Data for this task:
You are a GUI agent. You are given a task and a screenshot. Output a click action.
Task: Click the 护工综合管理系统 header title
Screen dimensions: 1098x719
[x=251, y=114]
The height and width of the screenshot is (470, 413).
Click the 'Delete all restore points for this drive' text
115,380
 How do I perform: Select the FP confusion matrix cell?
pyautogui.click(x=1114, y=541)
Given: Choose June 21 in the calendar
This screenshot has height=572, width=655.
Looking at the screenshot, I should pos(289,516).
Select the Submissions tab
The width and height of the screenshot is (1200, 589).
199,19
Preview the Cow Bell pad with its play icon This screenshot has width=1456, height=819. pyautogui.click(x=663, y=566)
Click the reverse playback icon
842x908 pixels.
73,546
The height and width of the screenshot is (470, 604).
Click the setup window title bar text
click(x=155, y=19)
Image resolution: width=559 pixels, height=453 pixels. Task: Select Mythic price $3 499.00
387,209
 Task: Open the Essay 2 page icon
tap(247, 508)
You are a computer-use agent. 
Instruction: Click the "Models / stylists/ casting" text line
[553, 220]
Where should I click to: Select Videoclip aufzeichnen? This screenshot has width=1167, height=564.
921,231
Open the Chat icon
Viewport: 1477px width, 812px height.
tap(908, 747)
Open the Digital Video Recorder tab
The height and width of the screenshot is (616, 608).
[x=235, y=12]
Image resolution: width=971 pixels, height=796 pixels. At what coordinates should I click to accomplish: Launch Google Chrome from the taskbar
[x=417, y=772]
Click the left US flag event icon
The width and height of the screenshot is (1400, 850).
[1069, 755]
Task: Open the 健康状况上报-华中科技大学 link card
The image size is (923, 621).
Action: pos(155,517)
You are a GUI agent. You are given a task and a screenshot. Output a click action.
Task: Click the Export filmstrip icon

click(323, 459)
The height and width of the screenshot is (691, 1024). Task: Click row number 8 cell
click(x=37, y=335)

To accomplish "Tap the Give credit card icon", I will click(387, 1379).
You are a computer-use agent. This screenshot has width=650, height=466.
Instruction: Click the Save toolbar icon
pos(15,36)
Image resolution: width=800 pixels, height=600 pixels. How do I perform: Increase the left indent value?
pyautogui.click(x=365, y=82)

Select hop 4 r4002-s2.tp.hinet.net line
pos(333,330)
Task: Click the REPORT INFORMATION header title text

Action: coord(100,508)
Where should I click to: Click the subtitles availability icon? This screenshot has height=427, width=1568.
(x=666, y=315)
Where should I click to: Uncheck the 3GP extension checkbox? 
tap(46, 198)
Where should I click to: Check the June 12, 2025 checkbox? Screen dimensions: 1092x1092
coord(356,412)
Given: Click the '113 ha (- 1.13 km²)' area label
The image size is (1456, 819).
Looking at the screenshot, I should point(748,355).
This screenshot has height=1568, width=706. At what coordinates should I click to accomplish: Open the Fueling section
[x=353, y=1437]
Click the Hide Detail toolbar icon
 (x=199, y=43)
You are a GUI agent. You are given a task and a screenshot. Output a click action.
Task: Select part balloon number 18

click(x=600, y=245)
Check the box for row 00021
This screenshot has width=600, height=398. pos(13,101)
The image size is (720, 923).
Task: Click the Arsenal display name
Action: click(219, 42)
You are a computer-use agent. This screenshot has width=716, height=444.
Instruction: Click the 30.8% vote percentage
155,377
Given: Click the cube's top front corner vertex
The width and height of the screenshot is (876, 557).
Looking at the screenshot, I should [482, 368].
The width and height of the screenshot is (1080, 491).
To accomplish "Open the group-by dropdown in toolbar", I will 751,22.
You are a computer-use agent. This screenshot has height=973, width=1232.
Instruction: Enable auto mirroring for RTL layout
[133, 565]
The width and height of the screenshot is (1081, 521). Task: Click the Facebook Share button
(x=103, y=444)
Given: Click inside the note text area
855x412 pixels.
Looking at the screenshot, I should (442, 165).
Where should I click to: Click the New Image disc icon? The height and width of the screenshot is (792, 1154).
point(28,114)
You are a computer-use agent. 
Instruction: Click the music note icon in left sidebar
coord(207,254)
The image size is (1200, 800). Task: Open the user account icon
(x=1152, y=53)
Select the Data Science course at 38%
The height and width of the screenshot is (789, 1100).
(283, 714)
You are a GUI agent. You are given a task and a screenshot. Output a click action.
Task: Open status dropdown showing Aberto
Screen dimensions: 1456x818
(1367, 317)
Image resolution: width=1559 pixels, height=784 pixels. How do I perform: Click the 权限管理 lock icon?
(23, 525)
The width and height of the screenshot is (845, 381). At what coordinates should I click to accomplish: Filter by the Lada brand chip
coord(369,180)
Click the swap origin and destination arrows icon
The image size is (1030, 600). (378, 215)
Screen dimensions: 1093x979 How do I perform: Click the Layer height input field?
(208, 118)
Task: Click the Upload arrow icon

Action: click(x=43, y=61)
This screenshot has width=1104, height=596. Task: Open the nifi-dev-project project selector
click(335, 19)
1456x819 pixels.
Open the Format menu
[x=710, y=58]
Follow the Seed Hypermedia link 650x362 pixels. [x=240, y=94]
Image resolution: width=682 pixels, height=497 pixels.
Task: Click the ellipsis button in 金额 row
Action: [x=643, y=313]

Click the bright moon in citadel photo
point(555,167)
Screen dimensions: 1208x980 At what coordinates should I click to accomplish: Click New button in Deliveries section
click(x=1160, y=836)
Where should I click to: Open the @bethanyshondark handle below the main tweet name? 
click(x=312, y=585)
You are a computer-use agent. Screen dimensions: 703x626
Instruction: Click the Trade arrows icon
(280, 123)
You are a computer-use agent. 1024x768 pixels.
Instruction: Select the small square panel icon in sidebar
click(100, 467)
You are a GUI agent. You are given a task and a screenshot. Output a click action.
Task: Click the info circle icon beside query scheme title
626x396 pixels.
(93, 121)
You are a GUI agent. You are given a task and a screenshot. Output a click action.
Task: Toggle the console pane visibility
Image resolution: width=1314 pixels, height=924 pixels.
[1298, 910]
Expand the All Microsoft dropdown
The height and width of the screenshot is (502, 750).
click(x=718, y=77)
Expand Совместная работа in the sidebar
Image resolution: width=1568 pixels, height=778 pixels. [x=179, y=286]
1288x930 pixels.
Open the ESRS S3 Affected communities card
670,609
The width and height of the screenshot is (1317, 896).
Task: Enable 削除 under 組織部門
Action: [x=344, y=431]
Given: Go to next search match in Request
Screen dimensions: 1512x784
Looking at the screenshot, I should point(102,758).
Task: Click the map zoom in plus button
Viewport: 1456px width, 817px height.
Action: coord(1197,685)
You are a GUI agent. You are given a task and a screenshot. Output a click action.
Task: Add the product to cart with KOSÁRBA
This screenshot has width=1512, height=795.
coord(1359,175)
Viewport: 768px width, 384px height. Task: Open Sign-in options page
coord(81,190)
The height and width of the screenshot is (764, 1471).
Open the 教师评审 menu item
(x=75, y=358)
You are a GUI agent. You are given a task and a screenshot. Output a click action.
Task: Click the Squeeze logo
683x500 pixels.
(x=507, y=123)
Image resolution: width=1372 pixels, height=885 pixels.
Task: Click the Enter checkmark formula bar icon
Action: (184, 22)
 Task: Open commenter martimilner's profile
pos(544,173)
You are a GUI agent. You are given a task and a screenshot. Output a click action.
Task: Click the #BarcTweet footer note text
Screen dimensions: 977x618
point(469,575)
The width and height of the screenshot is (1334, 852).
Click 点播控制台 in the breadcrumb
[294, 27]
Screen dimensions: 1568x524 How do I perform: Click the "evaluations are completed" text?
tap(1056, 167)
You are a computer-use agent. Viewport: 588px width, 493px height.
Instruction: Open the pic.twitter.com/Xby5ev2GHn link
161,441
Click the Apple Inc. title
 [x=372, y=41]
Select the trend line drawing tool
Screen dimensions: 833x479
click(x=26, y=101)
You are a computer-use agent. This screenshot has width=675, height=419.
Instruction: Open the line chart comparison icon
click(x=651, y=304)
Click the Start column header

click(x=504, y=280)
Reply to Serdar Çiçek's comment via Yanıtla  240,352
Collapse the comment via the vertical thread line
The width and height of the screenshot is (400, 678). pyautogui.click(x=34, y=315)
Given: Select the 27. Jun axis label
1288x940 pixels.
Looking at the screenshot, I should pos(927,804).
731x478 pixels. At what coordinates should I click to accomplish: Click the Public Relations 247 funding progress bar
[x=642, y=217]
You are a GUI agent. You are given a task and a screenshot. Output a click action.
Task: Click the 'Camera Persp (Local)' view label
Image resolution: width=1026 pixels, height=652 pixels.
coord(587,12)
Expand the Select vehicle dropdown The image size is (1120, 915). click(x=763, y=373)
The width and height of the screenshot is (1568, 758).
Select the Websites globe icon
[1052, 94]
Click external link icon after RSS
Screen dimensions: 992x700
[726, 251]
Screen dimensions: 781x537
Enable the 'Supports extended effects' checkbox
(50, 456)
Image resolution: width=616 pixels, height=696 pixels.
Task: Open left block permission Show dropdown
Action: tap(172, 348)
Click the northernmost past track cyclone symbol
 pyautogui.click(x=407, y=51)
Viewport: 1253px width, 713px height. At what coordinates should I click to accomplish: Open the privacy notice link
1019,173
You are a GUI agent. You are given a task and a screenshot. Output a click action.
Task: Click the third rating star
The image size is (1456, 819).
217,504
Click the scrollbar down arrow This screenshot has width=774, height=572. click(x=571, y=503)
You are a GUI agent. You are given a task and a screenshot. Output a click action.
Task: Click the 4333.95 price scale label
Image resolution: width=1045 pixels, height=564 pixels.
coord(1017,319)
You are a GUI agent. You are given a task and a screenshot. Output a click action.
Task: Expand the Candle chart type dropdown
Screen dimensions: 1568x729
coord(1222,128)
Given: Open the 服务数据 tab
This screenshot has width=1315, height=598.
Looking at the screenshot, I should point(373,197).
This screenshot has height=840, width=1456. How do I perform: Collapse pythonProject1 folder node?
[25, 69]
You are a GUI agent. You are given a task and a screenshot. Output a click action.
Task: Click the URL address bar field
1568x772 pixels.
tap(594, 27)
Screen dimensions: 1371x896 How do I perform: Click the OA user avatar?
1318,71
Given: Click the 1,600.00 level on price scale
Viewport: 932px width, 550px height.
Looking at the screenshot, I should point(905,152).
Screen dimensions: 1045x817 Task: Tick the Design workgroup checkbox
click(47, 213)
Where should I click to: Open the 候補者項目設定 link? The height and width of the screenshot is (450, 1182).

Task objective: Express every line from the one containing "Screen dimensions: 1045x817" down through the end of the records, inclusive, as a JSON list of strings with one string per line, omitting blank lines.

Problem solution:
[
  "Screen dimensions: 1045x817 Task: Tick the Design workgroup checkbox",
  "click(47, 213)",
  "Where should I click to: Open the 候補者項目設定 link? The height and width of the screenshot is (450, 1182)."
]